▶ **RECORDS PROVIDED**
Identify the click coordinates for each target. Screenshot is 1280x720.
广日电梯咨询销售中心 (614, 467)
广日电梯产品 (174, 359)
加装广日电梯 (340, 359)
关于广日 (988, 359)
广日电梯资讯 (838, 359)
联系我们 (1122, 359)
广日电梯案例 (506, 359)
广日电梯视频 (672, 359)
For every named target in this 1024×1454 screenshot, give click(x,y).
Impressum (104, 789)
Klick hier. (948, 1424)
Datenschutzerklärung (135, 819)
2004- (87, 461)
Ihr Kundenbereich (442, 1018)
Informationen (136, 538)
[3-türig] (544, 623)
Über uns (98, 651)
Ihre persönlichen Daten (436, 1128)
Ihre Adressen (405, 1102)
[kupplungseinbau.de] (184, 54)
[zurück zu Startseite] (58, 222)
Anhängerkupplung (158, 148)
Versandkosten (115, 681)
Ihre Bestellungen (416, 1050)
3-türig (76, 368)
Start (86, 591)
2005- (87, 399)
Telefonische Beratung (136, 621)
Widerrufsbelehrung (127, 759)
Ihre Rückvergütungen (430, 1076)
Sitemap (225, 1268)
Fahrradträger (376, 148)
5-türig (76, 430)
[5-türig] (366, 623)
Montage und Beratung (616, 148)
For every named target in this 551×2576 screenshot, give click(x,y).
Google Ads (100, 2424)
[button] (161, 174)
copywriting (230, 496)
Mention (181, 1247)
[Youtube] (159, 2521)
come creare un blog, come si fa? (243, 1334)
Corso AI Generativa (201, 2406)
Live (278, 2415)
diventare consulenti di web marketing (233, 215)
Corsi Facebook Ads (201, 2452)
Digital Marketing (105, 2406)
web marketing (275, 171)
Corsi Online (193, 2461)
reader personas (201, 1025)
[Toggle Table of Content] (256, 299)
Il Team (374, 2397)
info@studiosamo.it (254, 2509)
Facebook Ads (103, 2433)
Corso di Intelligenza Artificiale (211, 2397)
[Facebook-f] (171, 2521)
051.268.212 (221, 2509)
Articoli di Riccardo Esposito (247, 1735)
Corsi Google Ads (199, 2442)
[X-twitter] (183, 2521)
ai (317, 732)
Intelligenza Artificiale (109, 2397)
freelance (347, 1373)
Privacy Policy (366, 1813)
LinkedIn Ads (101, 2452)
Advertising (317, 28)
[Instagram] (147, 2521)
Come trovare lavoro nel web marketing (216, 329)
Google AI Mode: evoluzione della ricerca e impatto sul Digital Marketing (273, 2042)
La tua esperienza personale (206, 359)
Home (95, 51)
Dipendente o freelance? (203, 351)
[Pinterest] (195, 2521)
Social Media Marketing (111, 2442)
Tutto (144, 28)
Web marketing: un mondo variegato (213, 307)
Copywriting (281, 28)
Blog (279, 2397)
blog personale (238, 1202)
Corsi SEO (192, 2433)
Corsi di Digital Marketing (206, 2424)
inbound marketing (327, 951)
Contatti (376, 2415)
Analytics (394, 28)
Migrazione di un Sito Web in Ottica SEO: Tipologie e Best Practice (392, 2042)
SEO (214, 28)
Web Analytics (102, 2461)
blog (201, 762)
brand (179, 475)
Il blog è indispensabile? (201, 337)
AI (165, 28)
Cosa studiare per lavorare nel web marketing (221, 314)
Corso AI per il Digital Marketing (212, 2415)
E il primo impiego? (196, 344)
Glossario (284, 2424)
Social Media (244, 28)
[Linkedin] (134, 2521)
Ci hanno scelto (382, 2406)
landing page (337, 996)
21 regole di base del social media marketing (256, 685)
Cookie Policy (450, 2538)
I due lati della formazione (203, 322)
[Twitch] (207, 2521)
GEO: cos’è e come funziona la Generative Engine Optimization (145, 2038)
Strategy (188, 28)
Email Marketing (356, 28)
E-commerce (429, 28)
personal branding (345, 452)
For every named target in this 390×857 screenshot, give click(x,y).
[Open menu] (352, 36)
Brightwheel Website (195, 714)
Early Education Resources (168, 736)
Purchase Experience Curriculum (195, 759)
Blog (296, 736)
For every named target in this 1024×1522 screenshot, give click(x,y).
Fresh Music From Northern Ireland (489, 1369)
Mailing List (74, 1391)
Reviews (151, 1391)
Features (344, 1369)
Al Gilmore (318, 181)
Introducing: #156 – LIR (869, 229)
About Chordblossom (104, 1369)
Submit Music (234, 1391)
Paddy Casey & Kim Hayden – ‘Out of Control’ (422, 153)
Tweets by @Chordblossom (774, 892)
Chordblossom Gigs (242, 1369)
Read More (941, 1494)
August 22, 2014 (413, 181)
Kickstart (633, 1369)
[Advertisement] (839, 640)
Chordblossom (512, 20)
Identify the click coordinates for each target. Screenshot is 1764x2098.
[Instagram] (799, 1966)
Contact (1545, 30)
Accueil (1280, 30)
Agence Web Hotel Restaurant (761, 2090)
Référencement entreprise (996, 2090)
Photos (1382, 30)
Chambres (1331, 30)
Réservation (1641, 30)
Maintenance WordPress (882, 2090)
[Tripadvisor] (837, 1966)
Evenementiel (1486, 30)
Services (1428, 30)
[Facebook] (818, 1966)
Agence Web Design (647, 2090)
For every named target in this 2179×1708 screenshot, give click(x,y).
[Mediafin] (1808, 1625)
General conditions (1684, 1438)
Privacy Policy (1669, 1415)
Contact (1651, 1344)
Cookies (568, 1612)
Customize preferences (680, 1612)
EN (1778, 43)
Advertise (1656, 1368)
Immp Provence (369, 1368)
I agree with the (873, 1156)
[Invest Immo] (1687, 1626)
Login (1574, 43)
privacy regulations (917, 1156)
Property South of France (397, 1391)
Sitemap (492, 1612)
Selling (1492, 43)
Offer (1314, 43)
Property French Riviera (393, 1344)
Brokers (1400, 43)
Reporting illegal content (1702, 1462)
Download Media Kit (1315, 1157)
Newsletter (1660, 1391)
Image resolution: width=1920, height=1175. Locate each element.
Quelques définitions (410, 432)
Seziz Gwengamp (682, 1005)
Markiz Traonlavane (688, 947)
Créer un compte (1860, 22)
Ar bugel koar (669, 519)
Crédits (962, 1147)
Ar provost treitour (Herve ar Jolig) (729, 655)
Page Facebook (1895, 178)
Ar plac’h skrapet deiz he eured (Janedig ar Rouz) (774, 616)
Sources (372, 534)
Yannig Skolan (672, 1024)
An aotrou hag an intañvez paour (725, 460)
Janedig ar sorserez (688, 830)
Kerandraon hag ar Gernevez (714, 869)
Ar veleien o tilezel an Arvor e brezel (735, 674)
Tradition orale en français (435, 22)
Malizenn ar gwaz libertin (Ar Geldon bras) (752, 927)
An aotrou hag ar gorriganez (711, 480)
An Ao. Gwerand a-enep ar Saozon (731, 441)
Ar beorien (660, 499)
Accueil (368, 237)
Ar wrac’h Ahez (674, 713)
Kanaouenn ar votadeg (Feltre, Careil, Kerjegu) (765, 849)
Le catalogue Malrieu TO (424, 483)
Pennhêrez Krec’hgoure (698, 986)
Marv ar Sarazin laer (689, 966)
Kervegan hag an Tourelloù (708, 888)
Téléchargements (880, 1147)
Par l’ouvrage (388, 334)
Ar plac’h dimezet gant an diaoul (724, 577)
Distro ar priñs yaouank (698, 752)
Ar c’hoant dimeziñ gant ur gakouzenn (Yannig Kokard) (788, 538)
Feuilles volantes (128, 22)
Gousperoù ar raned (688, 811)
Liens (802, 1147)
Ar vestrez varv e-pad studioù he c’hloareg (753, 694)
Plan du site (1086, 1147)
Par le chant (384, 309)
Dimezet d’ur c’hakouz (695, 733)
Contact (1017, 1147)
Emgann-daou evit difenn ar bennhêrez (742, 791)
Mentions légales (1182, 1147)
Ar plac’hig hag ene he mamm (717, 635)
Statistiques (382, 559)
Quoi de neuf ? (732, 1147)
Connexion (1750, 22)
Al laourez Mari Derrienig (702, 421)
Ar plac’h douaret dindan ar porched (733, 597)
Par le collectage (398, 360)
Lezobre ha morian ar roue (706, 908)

▶ **TASK TO CARRY OUT**
Will you return exactly the lines above from the one with "Impressum (104, 789)" down to the one with "[kupplungseinbau.de] (184, 54)", counting both as part of the range?

▶ **WRITTEN ANSWER**
Impressum (104, 789)
Klick hier. (948, 1424)
Datenschutzerklärung (135, 819)
2004- (87, 461)
Ihr Kundenbereich (442, 1018)
Informationen (136, 538)
[3-türig] (544, 623)
Über uns (98, 651)
Ihre persönlichen Daten (436, 1128)
Ihre Adressen (405, 1102)
[kupplungseinbau.de] (184, 54)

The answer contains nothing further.